Exercise aim:
Your answer should be the lines of the material that include the word "Switch".

[[ Input, beginning ]]

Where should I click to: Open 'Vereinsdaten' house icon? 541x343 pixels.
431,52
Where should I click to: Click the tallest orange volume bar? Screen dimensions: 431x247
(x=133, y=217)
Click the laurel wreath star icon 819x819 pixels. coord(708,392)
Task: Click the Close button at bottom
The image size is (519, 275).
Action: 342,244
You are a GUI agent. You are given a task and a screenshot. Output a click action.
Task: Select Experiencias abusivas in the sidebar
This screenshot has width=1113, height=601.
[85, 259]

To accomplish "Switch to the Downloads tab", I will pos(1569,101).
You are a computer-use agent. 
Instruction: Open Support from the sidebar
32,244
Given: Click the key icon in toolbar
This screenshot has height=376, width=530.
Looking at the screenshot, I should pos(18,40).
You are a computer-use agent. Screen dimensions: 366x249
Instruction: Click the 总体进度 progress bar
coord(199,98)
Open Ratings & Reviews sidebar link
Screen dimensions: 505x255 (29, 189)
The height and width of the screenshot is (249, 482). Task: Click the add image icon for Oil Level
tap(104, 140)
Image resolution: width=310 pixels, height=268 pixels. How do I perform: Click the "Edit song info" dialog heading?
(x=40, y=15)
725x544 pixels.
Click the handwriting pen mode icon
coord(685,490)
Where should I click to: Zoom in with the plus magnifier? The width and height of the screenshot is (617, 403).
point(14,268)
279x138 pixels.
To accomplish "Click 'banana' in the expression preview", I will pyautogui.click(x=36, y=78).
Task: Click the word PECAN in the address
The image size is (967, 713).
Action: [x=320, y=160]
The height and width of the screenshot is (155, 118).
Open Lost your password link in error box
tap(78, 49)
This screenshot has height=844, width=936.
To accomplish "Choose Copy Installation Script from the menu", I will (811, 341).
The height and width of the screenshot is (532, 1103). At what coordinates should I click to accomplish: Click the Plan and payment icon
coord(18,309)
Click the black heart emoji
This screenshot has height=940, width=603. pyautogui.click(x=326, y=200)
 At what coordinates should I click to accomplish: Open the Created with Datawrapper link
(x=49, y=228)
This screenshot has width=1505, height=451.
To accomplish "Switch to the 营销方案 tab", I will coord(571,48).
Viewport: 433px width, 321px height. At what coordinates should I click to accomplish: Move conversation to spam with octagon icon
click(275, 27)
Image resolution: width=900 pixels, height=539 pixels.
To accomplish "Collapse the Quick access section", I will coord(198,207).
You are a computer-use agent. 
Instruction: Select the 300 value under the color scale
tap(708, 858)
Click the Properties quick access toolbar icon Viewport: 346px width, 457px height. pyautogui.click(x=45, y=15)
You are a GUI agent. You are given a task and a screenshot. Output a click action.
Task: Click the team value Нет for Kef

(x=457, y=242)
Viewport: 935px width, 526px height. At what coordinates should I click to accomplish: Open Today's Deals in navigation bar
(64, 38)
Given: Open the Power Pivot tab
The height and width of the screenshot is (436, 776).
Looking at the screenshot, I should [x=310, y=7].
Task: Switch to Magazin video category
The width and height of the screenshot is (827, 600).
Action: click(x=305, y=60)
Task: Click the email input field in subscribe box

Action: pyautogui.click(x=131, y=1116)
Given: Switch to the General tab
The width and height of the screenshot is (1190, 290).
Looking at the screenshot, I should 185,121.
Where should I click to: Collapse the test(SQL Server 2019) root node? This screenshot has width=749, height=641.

[[ Input, end ]]

Answer section:
To accomplish "Switch to the Downloads tab", I will pos(1569,101).
To accomplish "Switch to the 营销方案 tab", I will coord(571,48).
Task: Switch to Magazin video category
Given: Switch to the General tab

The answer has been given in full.